Schon als Kind, als ganz kleines Kind, war es ihm leichtgefallen, sich in Trancezustände zu versetzen. Niemand hatte es ihm beigebracht, wie er jetzt wusste. Ganz allein war es ihm gelungen, das Sein vom Bewusstsein zu trennen und das Bewusstsein in wissende und unwissende Bereiche zu teilen.
Aber heute, mehr als dreißig Jahre später, hatte er die Kraft der Konzentration verloren. Konzentration so hart wie Stein, so still wie das Nichts. Und ihm wurde klar, dass er es nicht schaffen würde. Sie hatten seine Persönlichkeiten zerstört, jedes einzelne seiner Ichs vernichtet, womit er jegliche Fähigkeit zum Widerstand verloren hatte. Es war vorbei.
Seit Sinas Ermordung war er auf Entzug. Der Marquess hatte ihn in dem stinkenden Loch allein gelassen. Stunden, Tage? Er traute seinem Zeitgefühl längst nicht mehr. Wenn jemand wie er Monat für Monat in undurchdringlicher Dunkelheit und Stille hauste, verging die Zeit immer langsamer, bis sie irgendwann ganz stehen blieb. Selbst das war ohne jede Bedeutung für ihn geworden. Was sein Dasein beherrschte, waren unerträgliche Schmerzen und erdrückende Einsamkeit.
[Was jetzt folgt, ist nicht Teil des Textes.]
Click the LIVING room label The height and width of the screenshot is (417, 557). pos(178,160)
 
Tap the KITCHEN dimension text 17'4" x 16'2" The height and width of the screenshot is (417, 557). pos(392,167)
Nur einmal, für einen viel zu kurzen Augenblick voll Liebe und Licht, war ihm ein Engel der Barmherzigkeit erschienen. Er hatte die leichten Schritte nicht gehört, die sich auf dem Gang seinem Gefängnis näherten. Das Klappern seiner Zähne, weil er so erbärmlich fror, hatte alle Geräusche um ihn herum übertönt. Bloß so konnte er sich erklären, dass er weder ihren Atem noch sonst einen Laut vernommen hatte.